Defendant Munday filed an answer to the petition, in which he admitted the allegation as to the maximum speed limit of 35 mph, alleged that defendant Brissette was driving faster than 45 mph, and denied that the collision was due to any negligence on his part, alleging that it was due to the negligence of the plaintiff or of defendant Brissette or of both. Defendant Brissette filed an answer in which he denied any negligence on his part and neither admitted nor denied the allegation as to the existing speed limit. In the course of the trial defendant Munday tendered an amendment to his answer, to which defendant Brissette filed written objections, and the court sustained the objections and disallowed the amendment. The jury returned a verdict in the amount of $15,000 in favor of the plaintiff on both counts against defendant Munday only. On October 23, 1964, defendant Munday and the plaintiff both filed motions for a new trial. On July 30, 1965, the court overruled Munday's motion as amended and ruled that a ruling on the plaintiff's motion should await the disposition of the present appeal. On August 24, 1965, defendant Munday filed a notice of appeal from the orders of the court overruling his motion for a new trial and disallowing the amendment to his answer.

Lokey & Bowden, Hamilton Lokey, Glenn Frick, Atlanta, for appellant.

Bryan, Carter, Ansley & Smith, M. D. McLendon, N. Forrest Montet, Atlanta, for appellees.

FELTON, Chief Judge.

1. Defendant Brissette filed a motion to be dismissed as a party appellee on the ground that there is no question pending before this court as to the correctness of the verdict as to him.
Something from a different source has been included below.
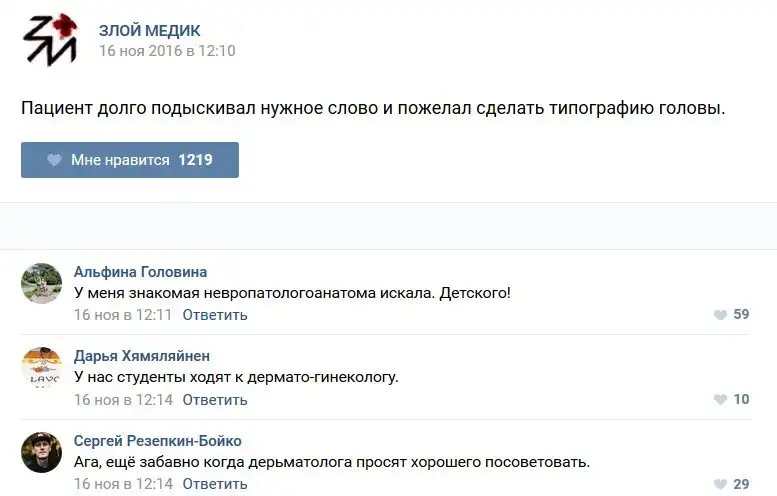Open post timestamp 16 ноя 2016 в 12:10
The height and width of the screenshot is (496, 777).
click(166, 51)
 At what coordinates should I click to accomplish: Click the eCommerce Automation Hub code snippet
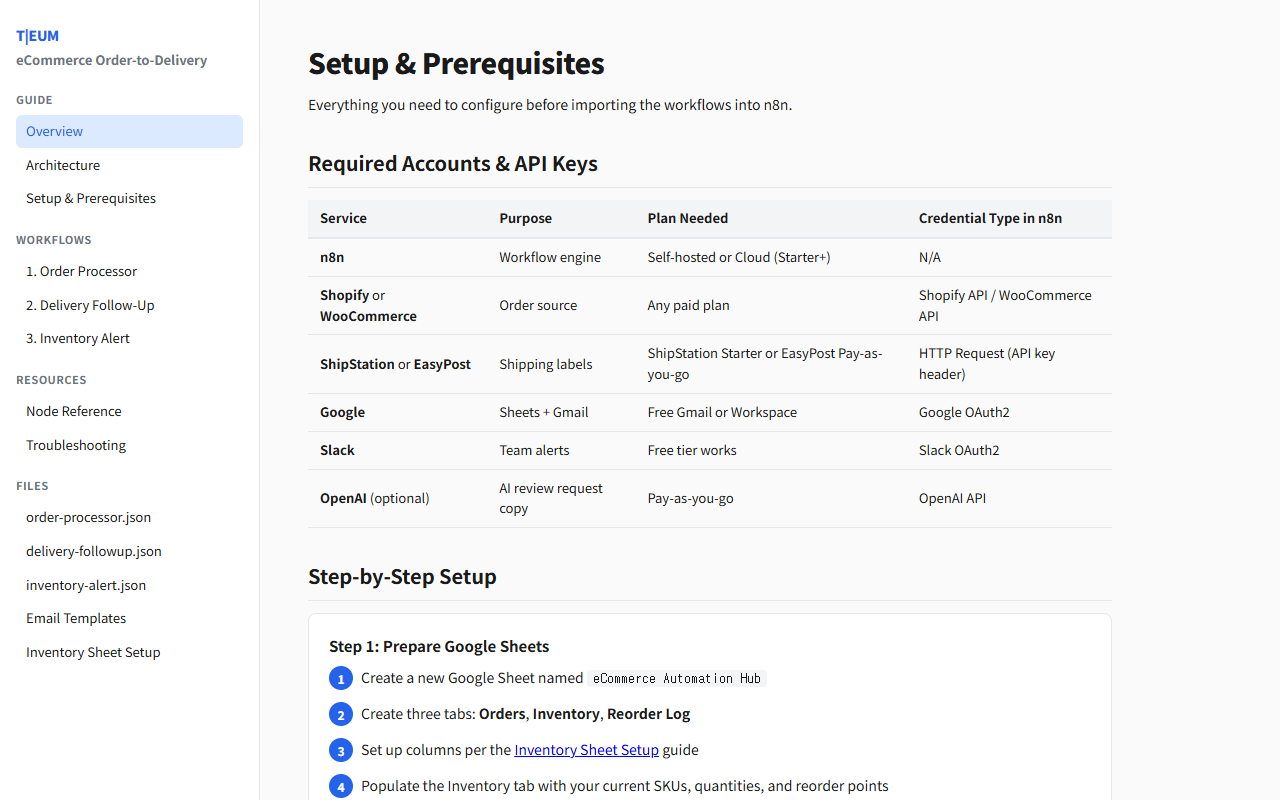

Code Ann., § 6-802, as re-enacted by Ga.L.1965, pp. 18, 20 (Appellate Practice Act of 1965, § 4) provides in part as follows: 'All parties to the proceedings in the lower court shall be parties on appeal, and shall be served with a copy of the notice of appeal in the manner hereinafter prescribed.' (Emphasis supplied.) The above language of the Act is all-inclusive and mandatory, with no exceptions provided. Defendant Brissette, already having been served with a copy of appellant's motion for a new trial, was made a party to the motion by order of the court allowing appellant's amendment to that effect. Furthermore, some of the grounds of appellant's motion as amended were based on alleged errors which could have been unduly beneficial to the co-defendant, hence prejudicial to the appellant. See Atlantic Coast Line R. Co. v. Coxwell, 93 Ga.App. 159, 167(6), 91 S.E.2d 135. This motion to dismiss is therefore denied.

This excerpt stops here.